Hu Zihua, Willsky Gail R
Center for Computational Research, Department of Biostatistics, University at Buffalo, Buffalo, NY 14260, USA.
BMC Bioinformatics. 2006 Jan 10;7:12. doi: 10.1186/1471-2105-7-12.
The choice of probe set algorithms for expression summary in a GeneChip study has a great impact on subsequent gene expression data analysis. Spiked-in cRNAs with known concentration are often used to assess the relative performance of probe set algorithms. Given the fact that the spiked-in cRNAs do not represent endogenously expressed genes in experiments, it becomes increasingly important to have methods to study whether a particular probe set algorithm is more appropriate for a specific dataset, without using such external reference data.
We propose the use of the probe set redundancy feature for evaluating the performance of probe set algorithms, and have presented three approaches for analyzing data variance and result bias using two sample t-test statistics from redundant probe sets. These approaches are as follows: 1) analyzing redundant probe set variance based on t-statistic rank order, 2) computing correlation of t-statistics between redundant probe sets, and 3) analyzing the co-occurrence of replicate redundant probe sets representing differentially expressed genes. We applied these approaches to expression summary data generated from three datasets utilizing individual probe set algorithms of MAS5.0, dChip, or RMA. We also utilized combinations of options from the three probe set algorithms. We found that results from the three approaches were similar within each individual expression summary dataset, and were also in good agreement with previously reported findings by others. We also demonstrate the validity of our findings by independent experimental methods.

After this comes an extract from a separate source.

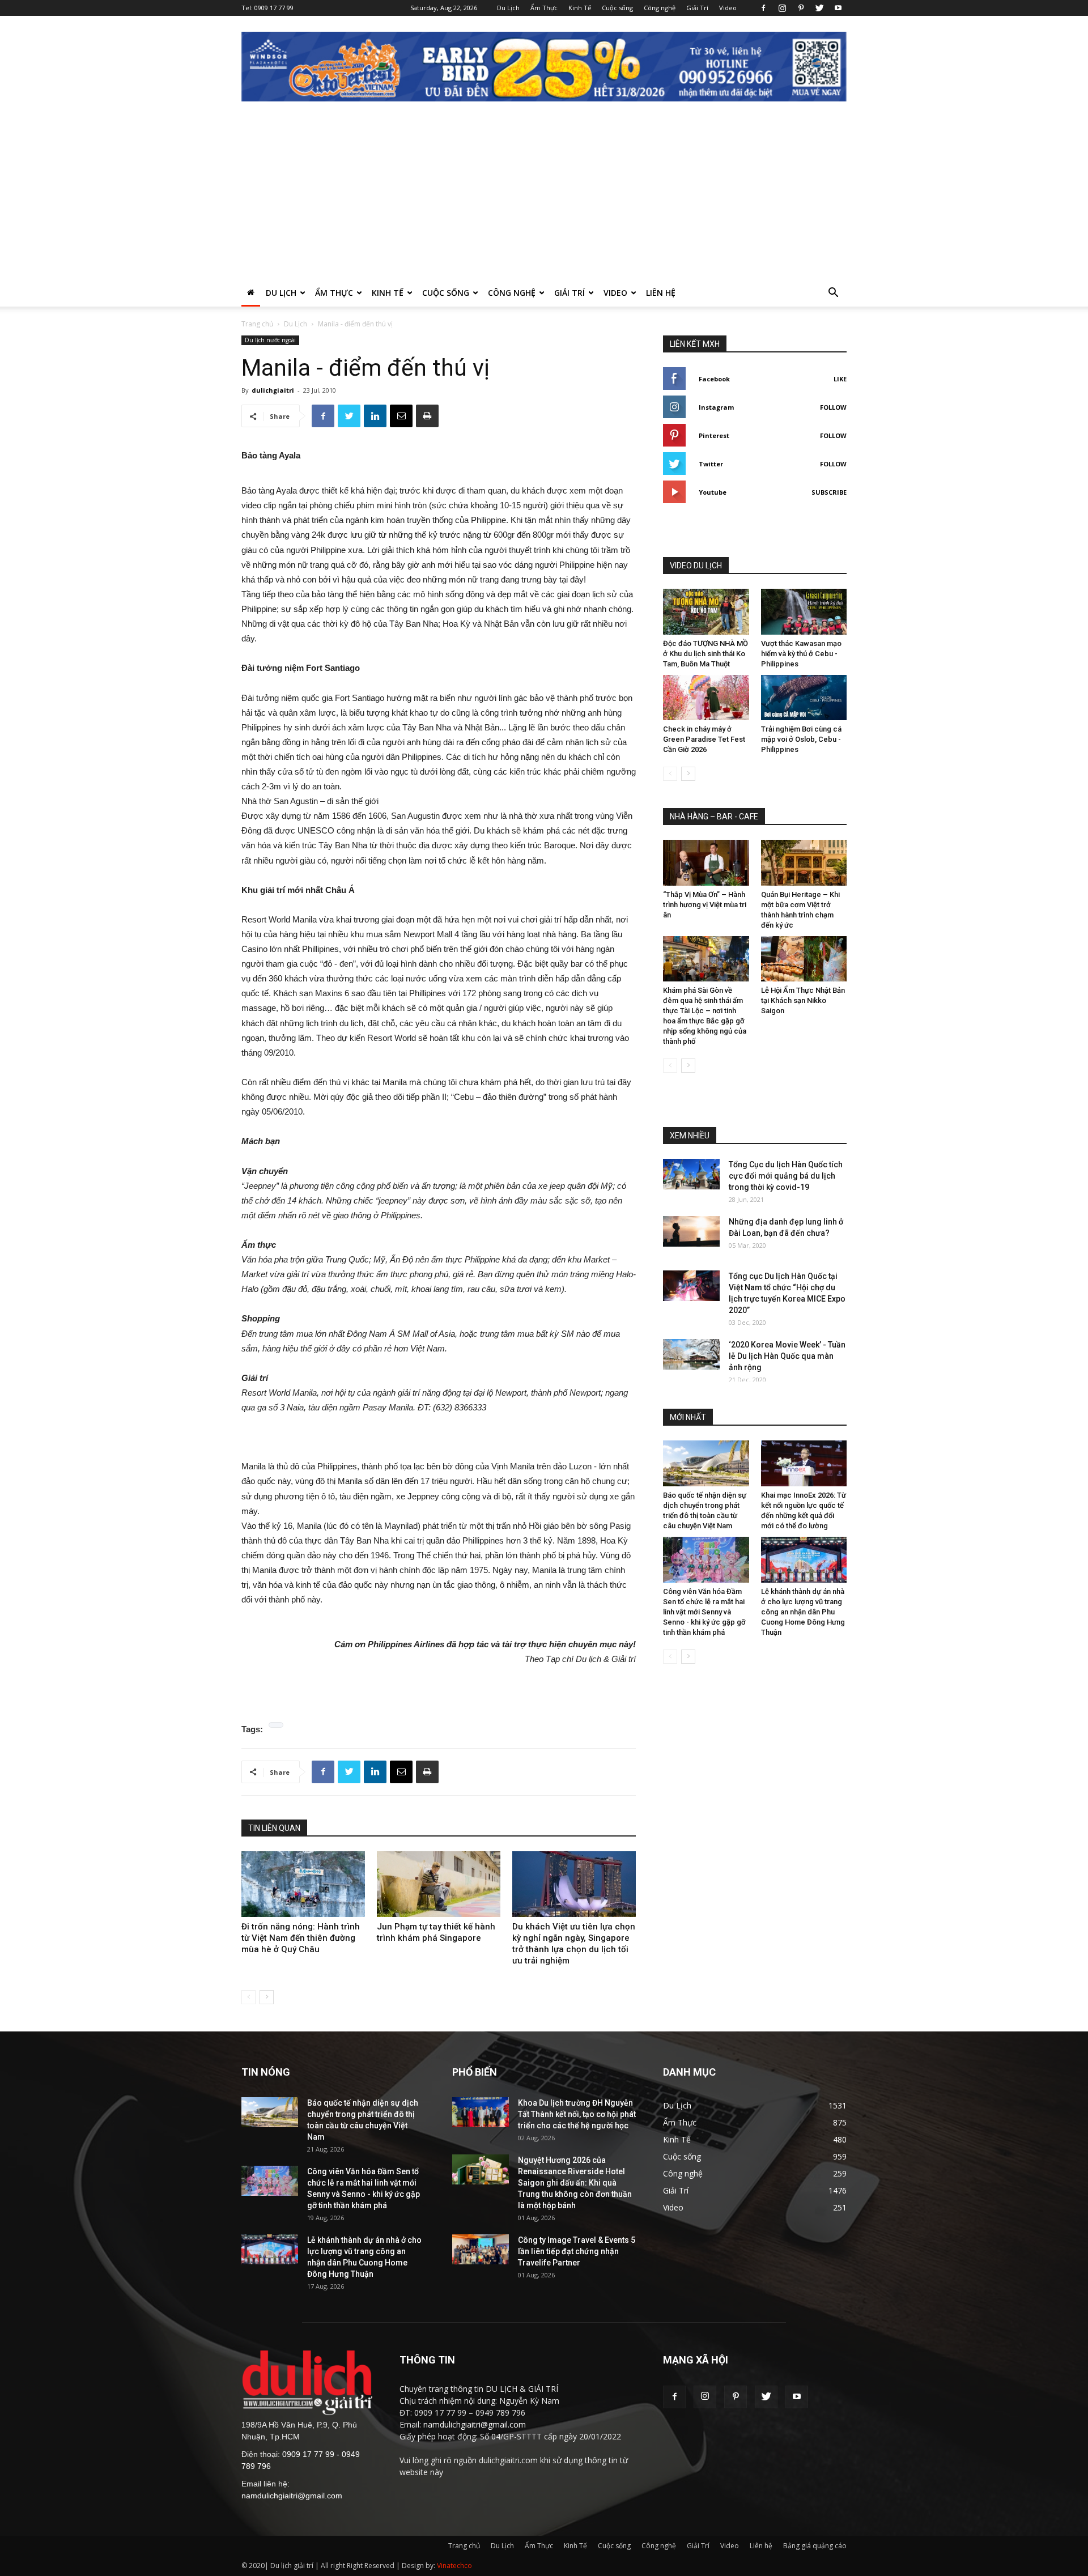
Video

All three proposed approaches allowed us to assess the performance of probe set algorithms using the probe set redundancy feature. The analyses of redundant probe set variance based on t-statistic rank order and correlation of t-statistics between redundant probe sets provide useful tools for data variance analysis, and the co-occurrence of replicate redundant probe sets representing differentially expressed genes allows estimation of result bias. The results also suggest that individual probe set algorithms have dataset-specific performance.
在基因芯片研究中,用于表达汇总的探针集算法选择对后续基因表达数据分析有很大影响。已知浓度的掺入式cRNA常被用于评估探针集算法的相对性能。鉴于掺入式cRNA在实验中并不代表内源性表达基因,因此,在不使用此类外部参考数据的情况下,研究特定探针集算法是否更适合特定数据集的方法变得越来越重要。
我们建议使用探针集冗余特征来评估探针集算法的性能,并提出了三种利用冗余探针集的双样本t检验统计量分析数据方差和结果偏差的方法。这些方法如下:1)基于t统计量排序分析冗余探针集方差;2)计算冗余探针集之间t统计量的相关性;3)分析代表差异表达基因的重复冗余探针集的共现情况。我们将这些方法应用于利用MAS5.0、dChip或RMA的单个探针集算法从三个数据集中生成的表达汇总数据。我们还利用了这三种探针集算法的选项组合。我们发现,在每个单独的表达汇总数据集中,这三种方法的结果相似,并且也与其他人先前报道的结果高度一致。我们还通过独立实验方法证明了我们发现的有效性。
所有三种提出的方法都使我们能够利用探针集冗余特征评估探针集算法的性能。基于t统计量排序的冗余探针集方差分析和冗余探针集之间t统计量的相关性分析为数据方差分析提供了有用的工具,而代表差异表达基因的重复冗余探针集的共现情况则可以估计结果偏差。结果还表明,单个探针集算法具有数据集特定的性能。